Quando, però, supera i confini arrivano le grandi batoste. 11 gol subiti in 3 partite di Champions League, tutte sconfitte. Non era mai successo a nessuna Italiana. L’ultima sconfitta arriva proprio da un avversario inglese: il Manchester City. Forse non era proprio il miglior avversario da affrontare. i neroazzurri, però, non erano gli stessi, almeno non dopo il pareggio dei Citizens. Come mai c’è tutta questa differenza? L’Europa che conta è un pò troppo per l’Atalanta?

Atalanta, la peggior partenza di sempre di un’italiana in Champions League

Tre sconfitte su tre. Non era mai successo ad una squadra italiana. Inoltre è dal 2011/2012 che una squadra in generale non perdeva le prime tre partite in Champions League: è successo all’Otelul Galati (squadra rumena attualmante nella terza lega). Il quadro negativo si completa con gli 11 gol subiti in 3 partite, solo altre tre squadre ci sono riuscite in Champions League. Può essere l’inesperienza? La competizione è troppo per questa squadra? Sicuramente la prima partita è stata troppo sottovlutata, pagando forse l’emozione dell’esordio. L’Atalanta però è una squadra ben più forte di quella delle ultime notti europee.

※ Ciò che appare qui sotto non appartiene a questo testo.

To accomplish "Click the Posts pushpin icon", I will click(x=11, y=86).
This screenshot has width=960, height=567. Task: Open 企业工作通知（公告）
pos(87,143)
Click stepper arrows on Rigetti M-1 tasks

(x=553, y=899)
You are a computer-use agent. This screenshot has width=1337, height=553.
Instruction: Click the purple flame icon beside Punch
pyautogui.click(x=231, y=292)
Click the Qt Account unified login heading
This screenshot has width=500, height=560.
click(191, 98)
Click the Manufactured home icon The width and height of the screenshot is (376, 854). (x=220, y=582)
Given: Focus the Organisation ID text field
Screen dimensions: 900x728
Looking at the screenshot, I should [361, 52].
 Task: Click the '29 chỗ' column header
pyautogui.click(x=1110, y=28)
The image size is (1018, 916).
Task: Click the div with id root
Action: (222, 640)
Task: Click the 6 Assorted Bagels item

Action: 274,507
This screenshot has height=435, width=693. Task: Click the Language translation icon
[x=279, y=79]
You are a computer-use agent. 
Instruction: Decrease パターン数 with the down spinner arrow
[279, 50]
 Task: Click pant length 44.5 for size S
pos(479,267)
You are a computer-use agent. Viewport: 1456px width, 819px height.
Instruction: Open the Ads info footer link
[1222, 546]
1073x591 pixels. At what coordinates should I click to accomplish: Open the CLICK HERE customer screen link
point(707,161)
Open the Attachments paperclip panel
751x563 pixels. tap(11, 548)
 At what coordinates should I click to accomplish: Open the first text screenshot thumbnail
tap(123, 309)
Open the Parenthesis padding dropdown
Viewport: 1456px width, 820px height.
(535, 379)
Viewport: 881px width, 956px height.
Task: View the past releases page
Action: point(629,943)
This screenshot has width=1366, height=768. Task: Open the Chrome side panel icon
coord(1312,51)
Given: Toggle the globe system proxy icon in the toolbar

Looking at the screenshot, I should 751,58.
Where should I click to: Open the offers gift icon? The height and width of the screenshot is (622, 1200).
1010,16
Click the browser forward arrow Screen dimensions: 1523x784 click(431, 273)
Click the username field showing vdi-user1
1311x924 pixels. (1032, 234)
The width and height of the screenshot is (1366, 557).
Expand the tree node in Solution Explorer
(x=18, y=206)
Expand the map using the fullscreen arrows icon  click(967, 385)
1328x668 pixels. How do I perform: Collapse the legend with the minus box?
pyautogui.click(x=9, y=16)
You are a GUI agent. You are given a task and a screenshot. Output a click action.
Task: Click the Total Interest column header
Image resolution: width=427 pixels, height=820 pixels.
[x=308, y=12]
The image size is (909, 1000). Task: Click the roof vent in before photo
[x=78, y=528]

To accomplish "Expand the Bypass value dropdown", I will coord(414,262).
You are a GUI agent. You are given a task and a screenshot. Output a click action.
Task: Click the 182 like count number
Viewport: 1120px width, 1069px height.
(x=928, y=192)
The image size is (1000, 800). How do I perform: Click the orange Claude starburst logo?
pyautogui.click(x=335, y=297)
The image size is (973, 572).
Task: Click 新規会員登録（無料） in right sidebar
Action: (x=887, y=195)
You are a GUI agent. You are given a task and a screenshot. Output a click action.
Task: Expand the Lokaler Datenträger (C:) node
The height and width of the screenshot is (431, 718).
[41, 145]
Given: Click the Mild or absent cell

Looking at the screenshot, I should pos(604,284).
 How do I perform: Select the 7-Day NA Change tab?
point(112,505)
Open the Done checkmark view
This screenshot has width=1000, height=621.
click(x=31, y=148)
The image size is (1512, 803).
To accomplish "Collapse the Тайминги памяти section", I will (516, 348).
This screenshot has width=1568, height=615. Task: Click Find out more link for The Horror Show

La speranza è l’ultima a morire

Non tutto è perduto. C’è ancora la possibilità di passare grazie al pareggio tra Dinamo Zagabria e Shakhtar Donetsk, servono, però, 7 punti nelle ultime tre uscite. Ciò significa pareggiare con il Manchester City a San Siro e vincere le altre due. mission impossible, or quite impossible. I dati dicono che in 39 casi su 43, le squadre a zero punti dopo le prime tre partite, sono rimaste all’ultimo posto. Sappiamo che l’Atalanta può fare di più, vuole fare di più. La speranza è l’ultima a morire.

L’esultanza dei giocatori neroazzurri dopo il gol in Sassuolo-Atalanta 1-4

Gli infortuni in difesa e quello di Zapata non aiutano il quadro generale, ma in Serie A la Dea marcia veloce come tutti si aspettano. Gasperini e i suoi devono solo continuare così. Con più attenzione e più cattiveria i risultati arriveranno anche in Europa, bisogna avere pazienza. D’altronde la Dea, quando vuole, è un piacere per gli occhi.